O mundo da arte está cheio de espectador que se deixa levar pela aparência e acaba aplaudindo rótulos estabelecidos e descartando novidades. Seu julgamento fica preguiçoso e com ele só os grandes vultos da história têm vez. Por isso, escrevo-lhes essas parábolas pequenas, essas fábulas menores de moral mínima para correção dos gostos e justiça dos desprezados:
Durante um concerto, um pianista tocou uma peça do desconhecido Agostinho da Silva e outra do amado imortal Ludwig van Beethoven. A plateia, como são todas as plateias em todas as salas de concerto, era formada por três tipos de gente: os iletrados que batem palmas entre os movimentos de uma peça, os esnobes que fazem "shhhh" para quem aplaude na hora errada, e os deficitários de atenção que perderam a conta de quantos movimentos já foram tocados e esperam os outros aplaudirem primeiro.
Acontece que o pianista inverteu a ordem das peças. Tocou a música de Beethoven primeiro. E o público, ouvindo como se fosse de Agostinho da Silva, achou a peça insípida e inodora e um crítico reprovou o que lhe pareceu uma cópia barata do pré-romantismo alemão. Teve gente que aproveitou para ir ao banheiro.

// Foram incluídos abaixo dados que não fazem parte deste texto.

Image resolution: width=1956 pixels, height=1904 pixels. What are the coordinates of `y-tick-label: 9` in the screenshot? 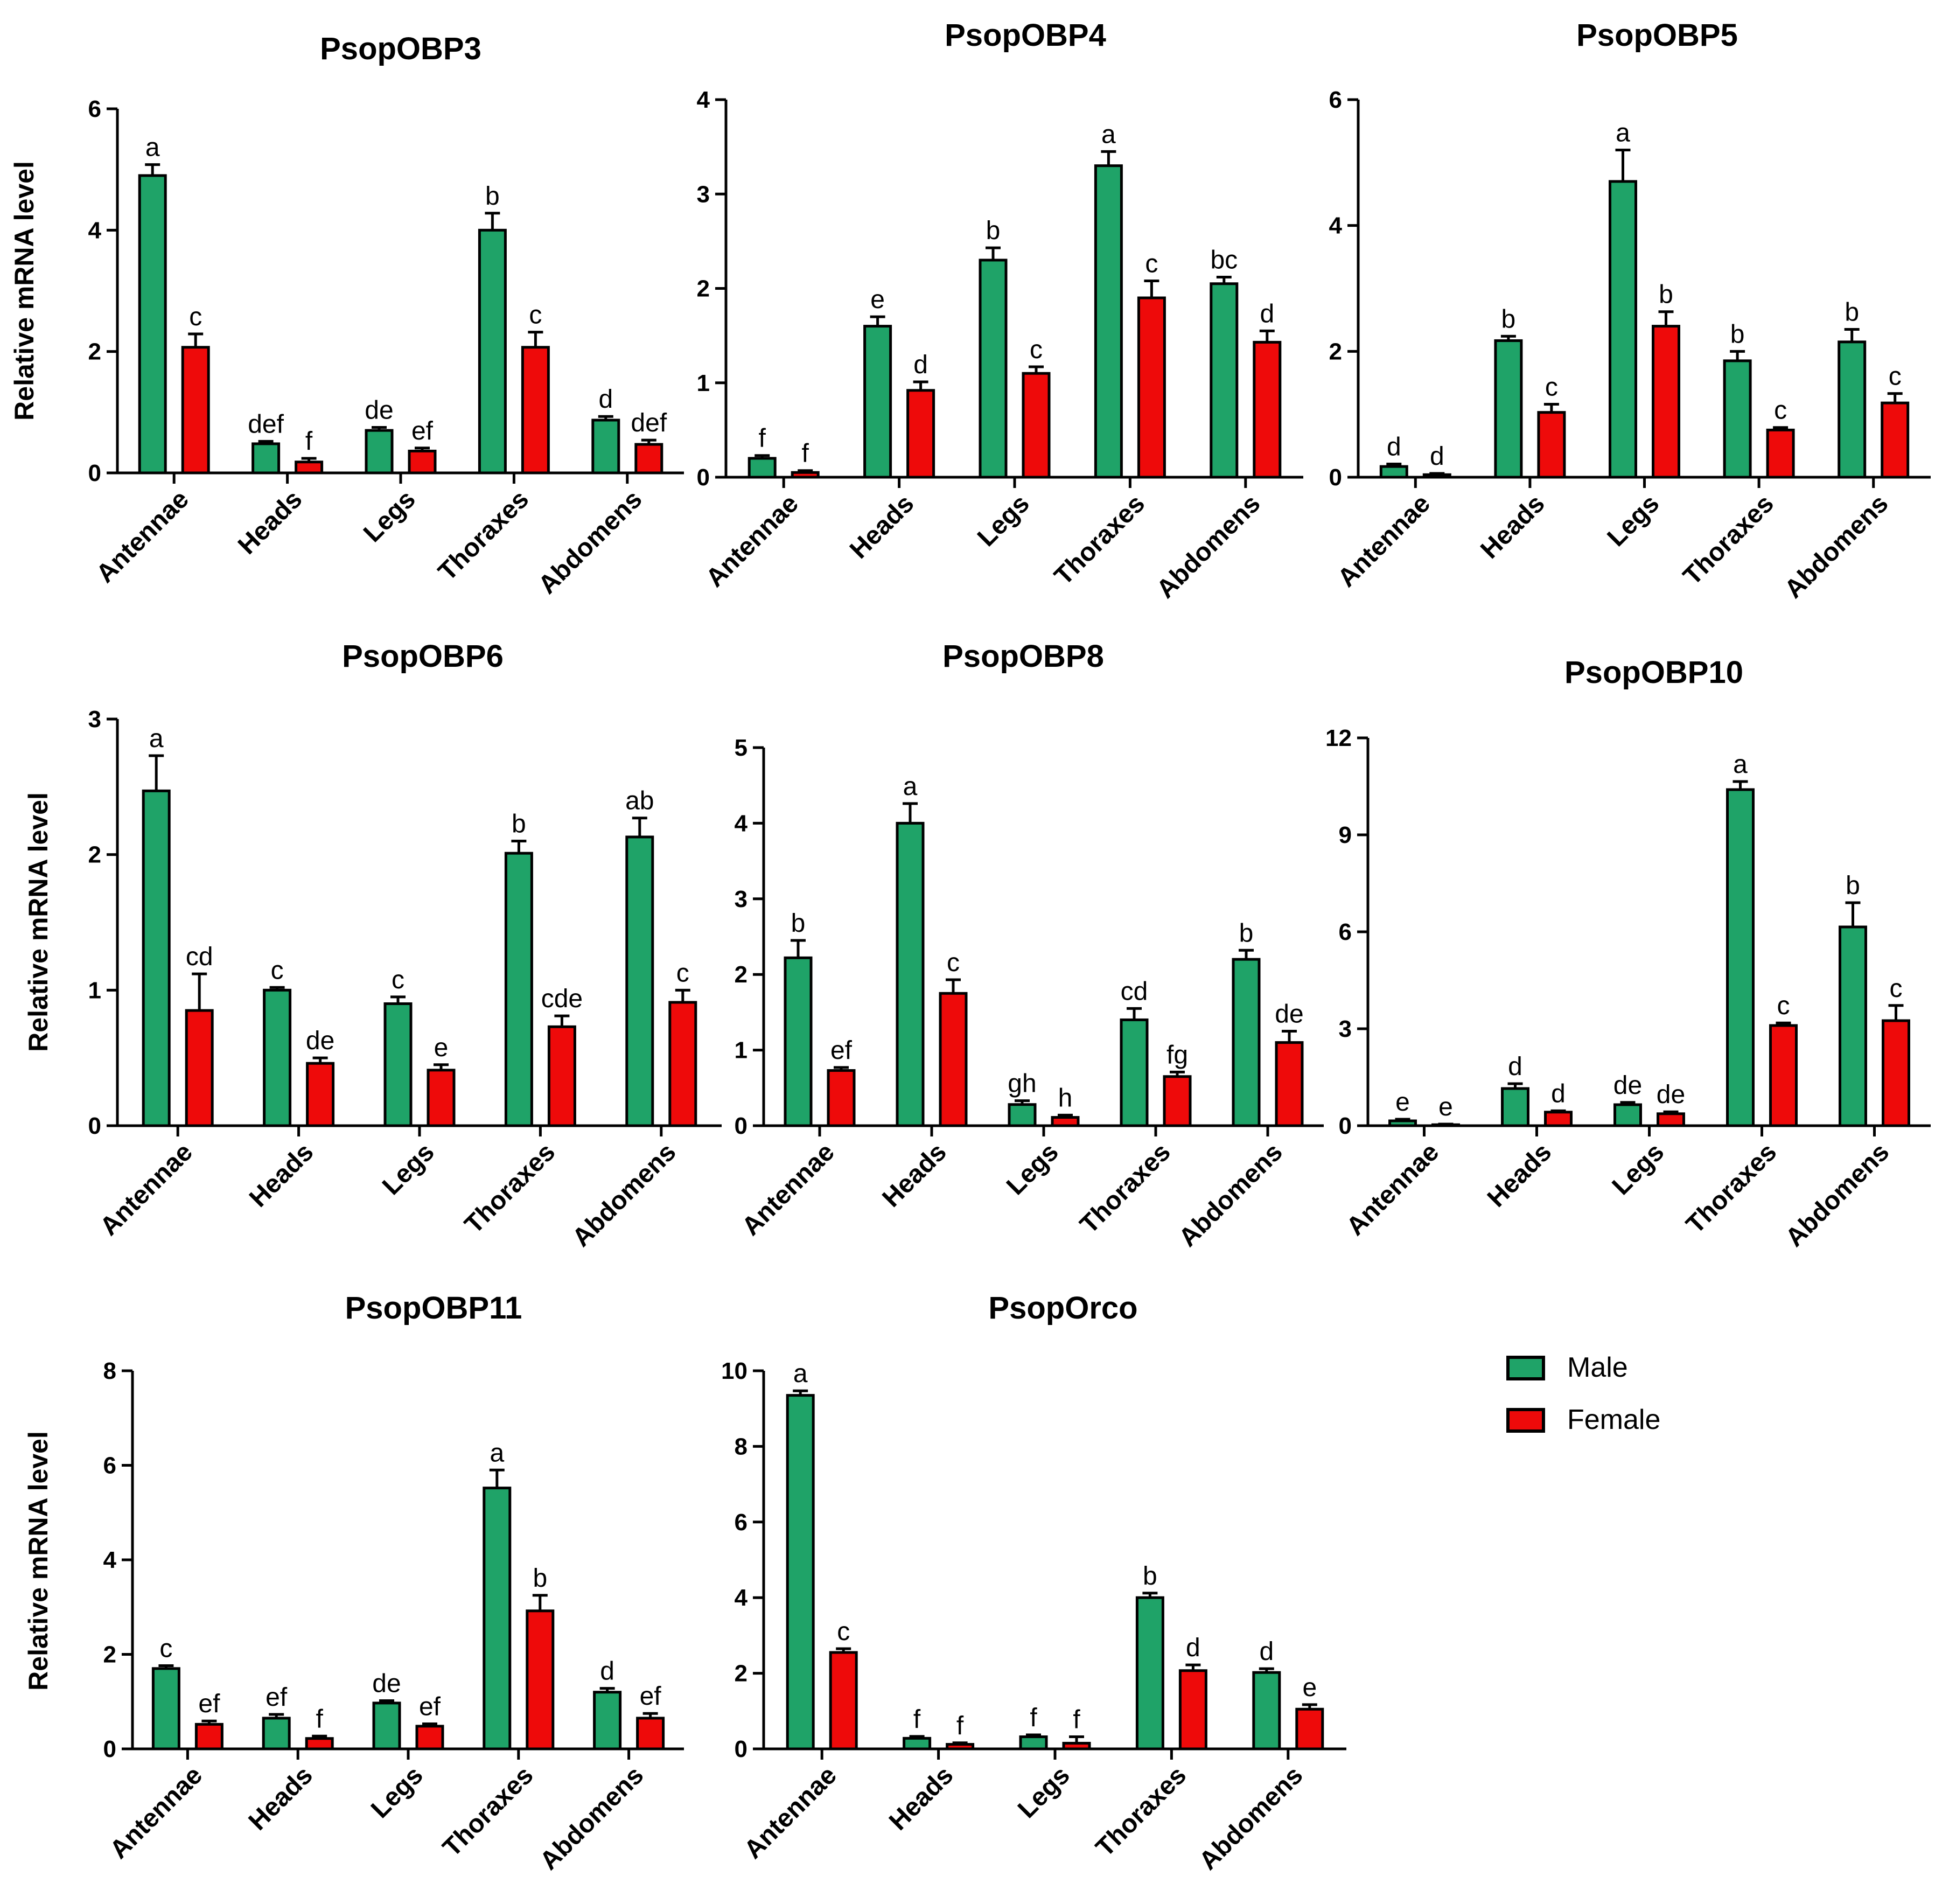 It's located at (1346, 835).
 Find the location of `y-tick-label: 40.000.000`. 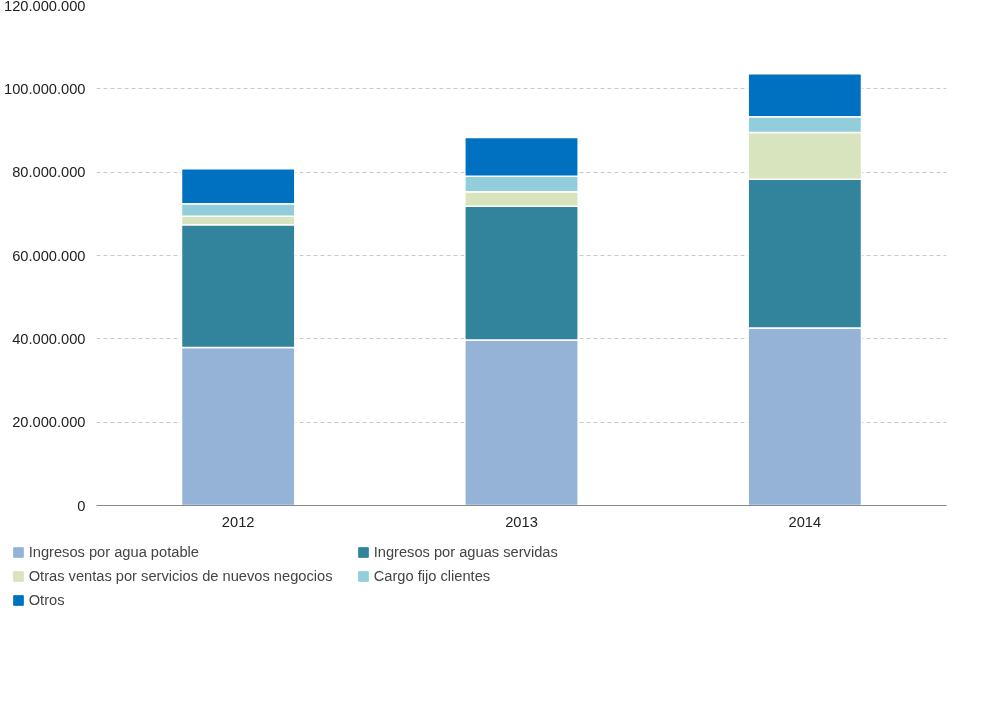

y-tick-label: 40.000.000 is located at coordinates (49, 338).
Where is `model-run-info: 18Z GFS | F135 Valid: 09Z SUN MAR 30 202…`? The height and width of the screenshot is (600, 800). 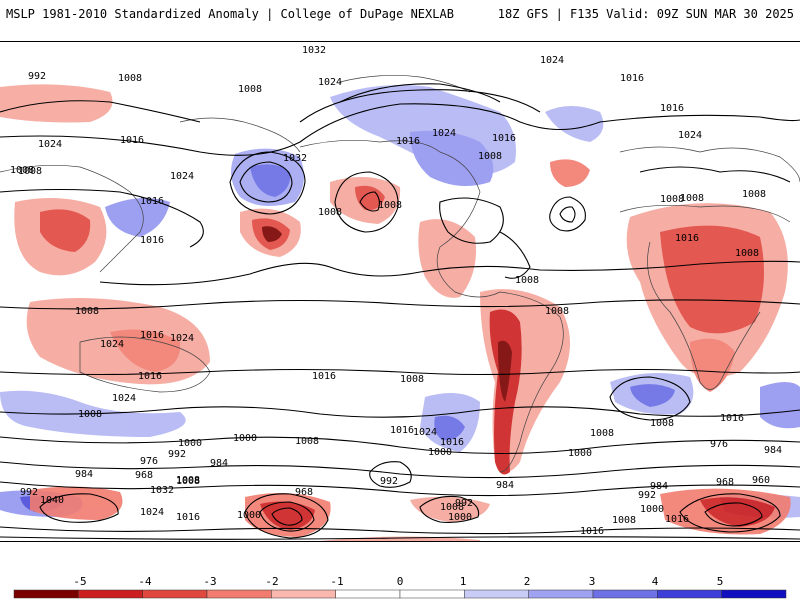
model-run-info: 18Z GFS | F135 Valid: 09Z SUN MAR 30 202… is located at coordinates (646, 14).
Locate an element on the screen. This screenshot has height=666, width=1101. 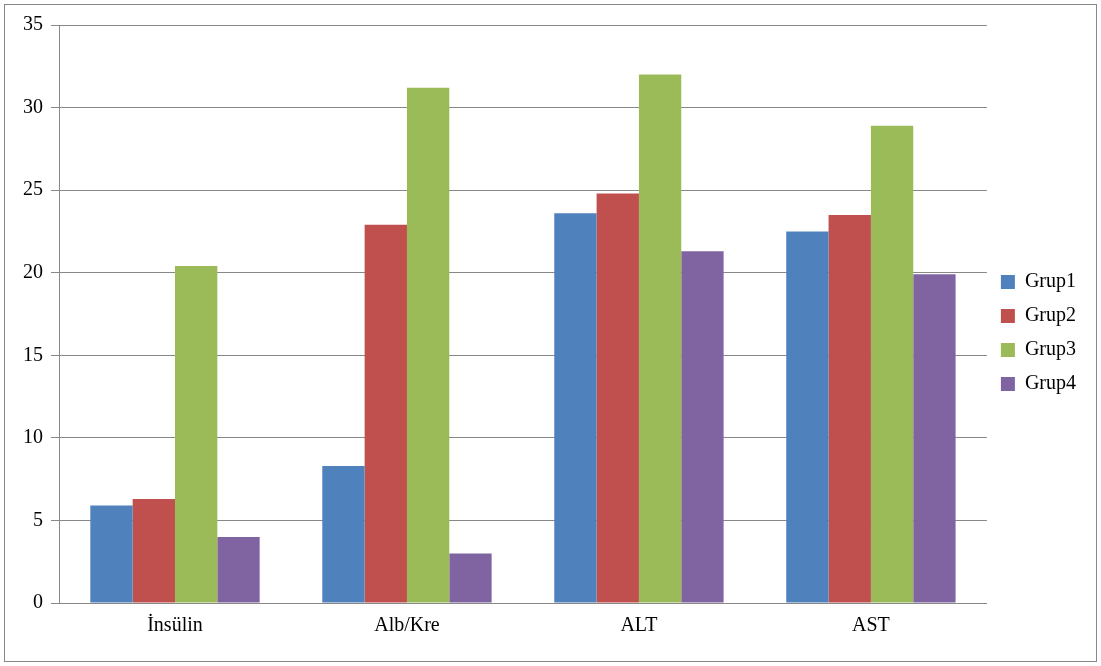
x-tick-label: Alb/Kre is located at coordinates (407, 624).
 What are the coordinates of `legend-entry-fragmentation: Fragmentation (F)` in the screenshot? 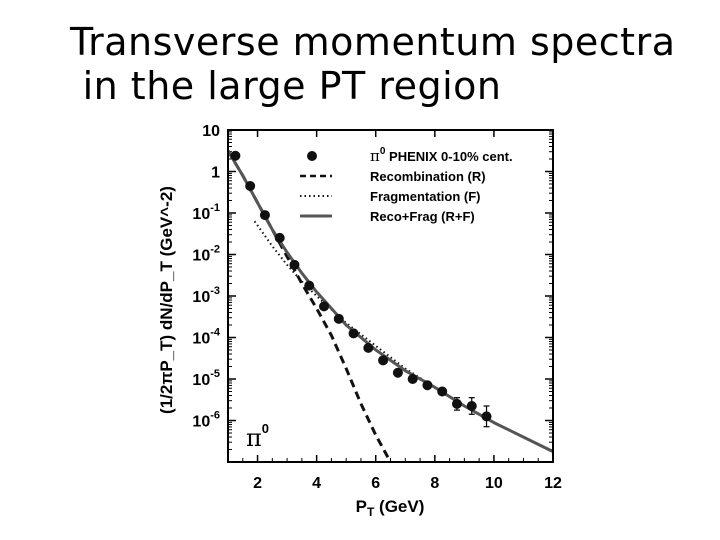 It's located at (390, 196).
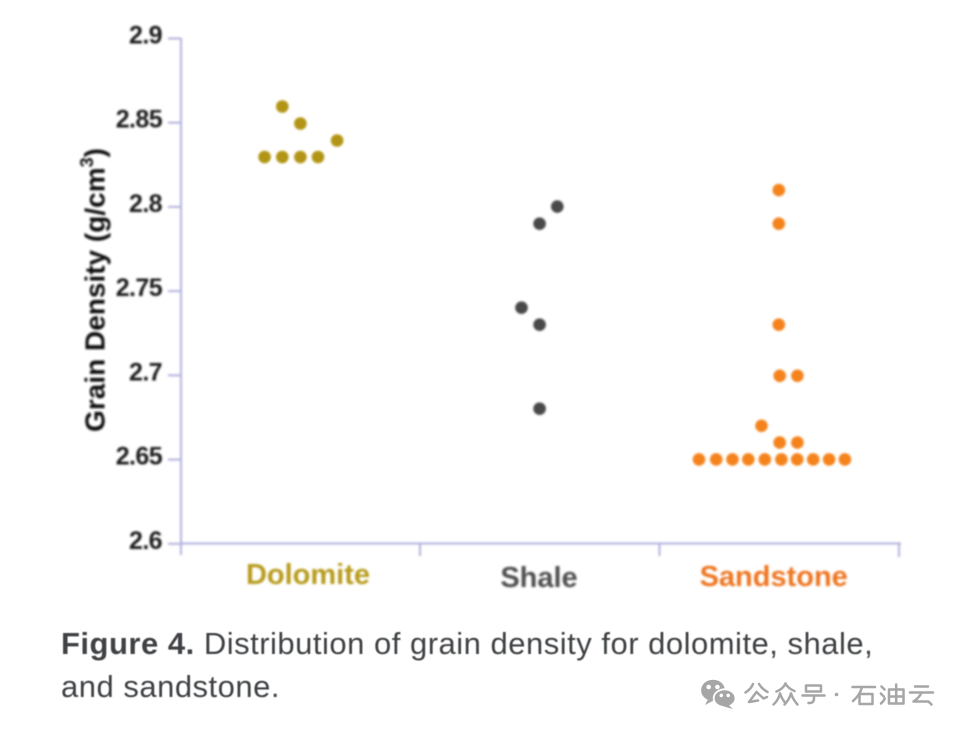  Describe the element at coordinates (146, 36) in the screenshot. I see `svg-text: 2.9` at that location.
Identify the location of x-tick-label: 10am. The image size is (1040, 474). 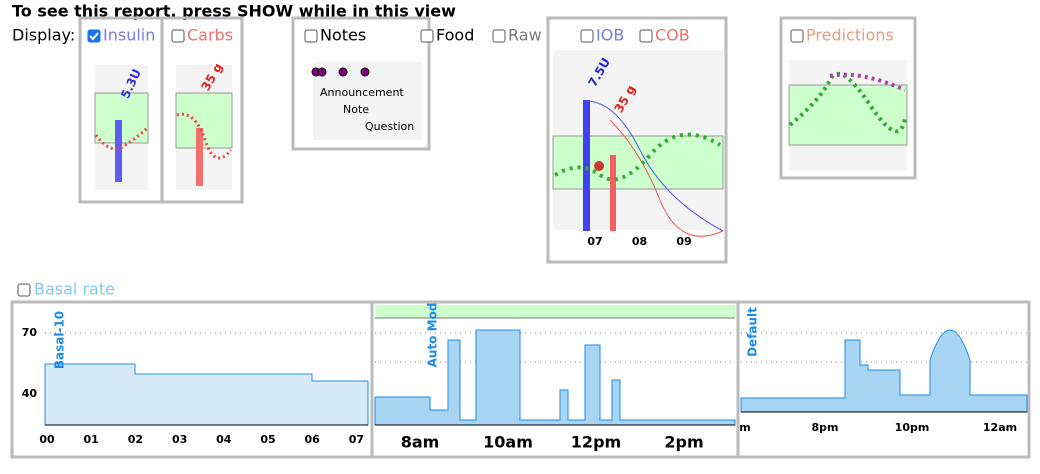
(508, 442).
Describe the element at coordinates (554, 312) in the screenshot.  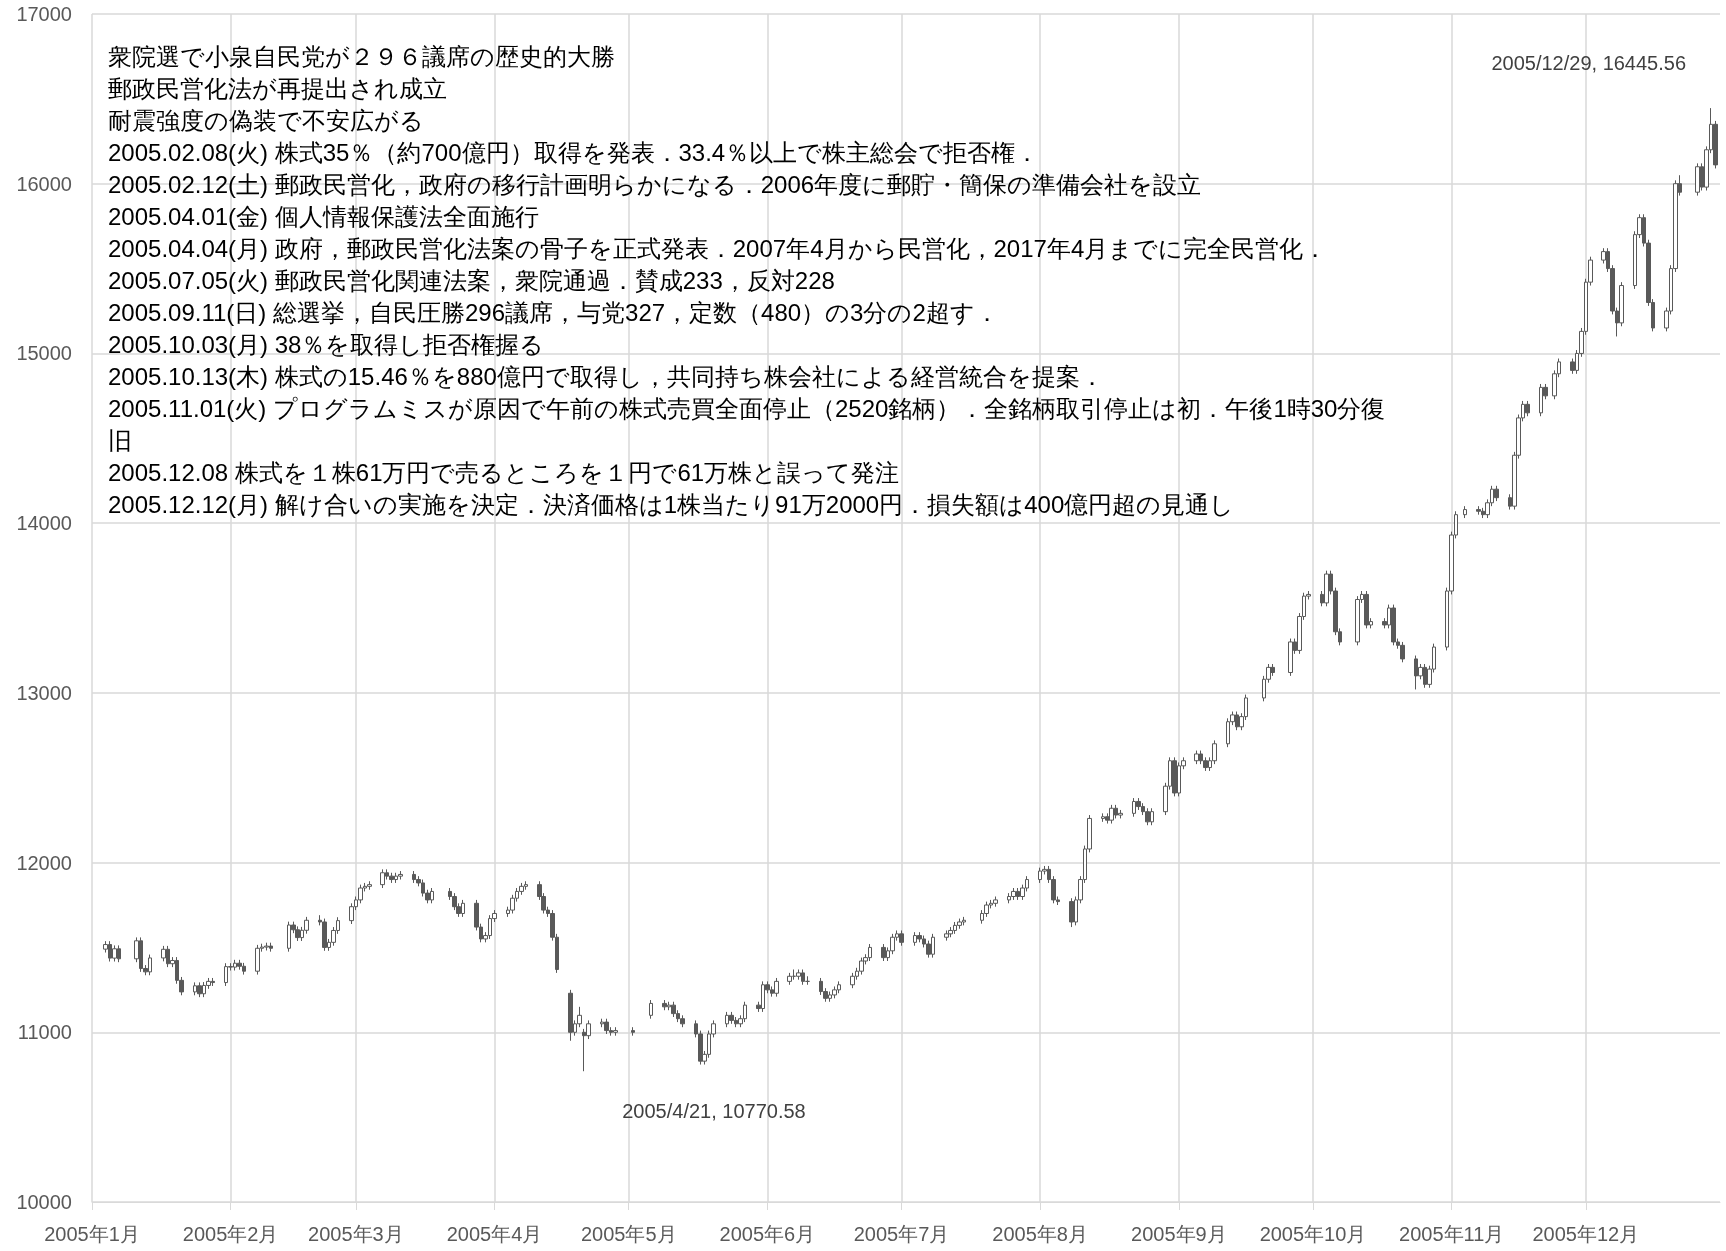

Quando tocou a peça de Agostinho da Silva, a plateia, ouvindo como se fosse de Beethoven, achou a música calorosa e inovadora e um crítico ressaltou a atualidade do que lhe pareceu uma obra da última fase do gênio alemão. Teve gente que aproveitou para gritar "bravo!" pela primeira vez.
Moral mínima: o aplauso é para os famosos mortos, a vaia é para os famosos vivos.